Inhaltsverzeichnis
1. Einleitung 1
2. Ferdinand Müller-Rommel: Das Erfolgschancenmodell 3
3. Erfolgschancen Grüner Parteien in Spanien. 4
3.1 Sozioökonomisches System 4
3.2 Politisches System 6
3.3 Parteiensystem 10
3.4 Außerparlamentarische Kräftekonstellationen 12
3.5 Politische Kultur 14
3.6 Parteiinterne Organisationsfähigkeit 16
4. Sonderfall Balearen 18
5. Fazit 20
6. Literaturverzeichnis 22
1. Einleitung
In der Parteienforschung beschränkt sich die Untersuchung der Grünen Parteien zumeist auf die Grünen in West- und Nordeuropa.
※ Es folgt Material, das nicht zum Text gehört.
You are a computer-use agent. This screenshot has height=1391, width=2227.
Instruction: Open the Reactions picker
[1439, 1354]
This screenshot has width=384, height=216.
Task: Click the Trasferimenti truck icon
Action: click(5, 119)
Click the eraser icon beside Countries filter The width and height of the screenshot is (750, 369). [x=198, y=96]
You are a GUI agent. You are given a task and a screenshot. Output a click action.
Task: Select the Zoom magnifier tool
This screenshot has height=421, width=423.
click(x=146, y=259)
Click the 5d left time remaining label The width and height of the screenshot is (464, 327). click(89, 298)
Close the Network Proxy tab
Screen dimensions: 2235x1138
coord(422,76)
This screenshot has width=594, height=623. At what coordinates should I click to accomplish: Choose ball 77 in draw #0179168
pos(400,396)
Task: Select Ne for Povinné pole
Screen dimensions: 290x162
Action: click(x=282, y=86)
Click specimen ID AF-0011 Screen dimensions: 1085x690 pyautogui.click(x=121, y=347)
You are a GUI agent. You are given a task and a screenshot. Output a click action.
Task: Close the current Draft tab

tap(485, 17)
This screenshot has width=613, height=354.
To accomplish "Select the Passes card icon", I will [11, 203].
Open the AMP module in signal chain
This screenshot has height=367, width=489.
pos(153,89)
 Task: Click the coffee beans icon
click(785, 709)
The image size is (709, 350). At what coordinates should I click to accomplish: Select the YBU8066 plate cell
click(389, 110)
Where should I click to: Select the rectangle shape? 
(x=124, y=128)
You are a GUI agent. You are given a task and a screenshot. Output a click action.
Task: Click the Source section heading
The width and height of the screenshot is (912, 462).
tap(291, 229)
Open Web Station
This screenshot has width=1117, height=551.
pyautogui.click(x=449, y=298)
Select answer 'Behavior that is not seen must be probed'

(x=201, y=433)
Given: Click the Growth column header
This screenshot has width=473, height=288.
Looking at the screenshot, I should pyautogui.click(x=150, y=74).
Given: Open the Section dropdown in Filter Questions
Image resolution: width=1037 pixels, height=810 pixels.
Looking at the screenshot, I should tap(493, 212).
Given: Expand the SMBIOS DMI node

Den Grünen in Südeuropa wird dagegen wenig Aufmerksamkeit geschenkt. Dies liegt vor allem an der relativen Schwäche dieser Parteiengruppe im südlichen Europa. So heißt es in einem Dokument der Internationalen Politikanalyse der Friedrich-Ebert-Stiftung: "In Portugal, Spanien, Italien und Griechenland sind die grünen Parteien schwach und nur gelegentlich im Parlament vertreten. Als Gründe hierfür werden in der Parteienforschung neben Konzeptionslosigkeit und innerer Zerstrittenheit, eine geringe Nachfrage nach neuer Politik und die schwache Verbreitung von postmaterialistischen Wertorientierungen genannt" (vgl. Richter 2009: 4). Dieses vereinfachte Bild der Grünen in Südeuropa muss jedoch genauer beleuchtet werden. Am Beispiel Spaniens wird deutlich, dass die grüne Partei Spaniens, die Los Verdes, in der Vergangenheit zwar keine Chance hatten aus eigener Kraft die nationale Repräsentationshürde zu überspringen, was insbesondere an dem Ergebnis der Nationalwahlen im Jahr 2008 mit 0,16% deutlich wurde (vgl. WWW1). Jedoch können die Grünen in Spanien auf lokaler und regionaler Ebene durchaus Erfolge verbuchen. Demzufolge sind die Los Verdes, genauer gesagt der Regionalverband Els Verds, seit dem Jahr 2007 an der Regionalregierung der Autonomen Gemeinschaft der Balearischen Inseln, Comunidad Autónoma de las Islas Baleares, beteiligt. Zuvor unterstützen sie bereits die erste sozialdemokratische Regierung der Balearen in den Jahren 1999 - 2003. Die Els Verds sind im Regionalparlament schon wesentlich länger vertreten als andere Regionalverbände in den entsprechen Volksvertretungen Spaniens. Auf den Balearen konnten die Grünen erstmalig aus eigener Kraft ihre Inhalte nicht nur in das Parlament bringen, sondern auch in einer Regierung implementieren. Darin besteht der besondere Erfolg der Els Verds gegenüber ihren Kolleginnen und Kollegen auf dem Festland.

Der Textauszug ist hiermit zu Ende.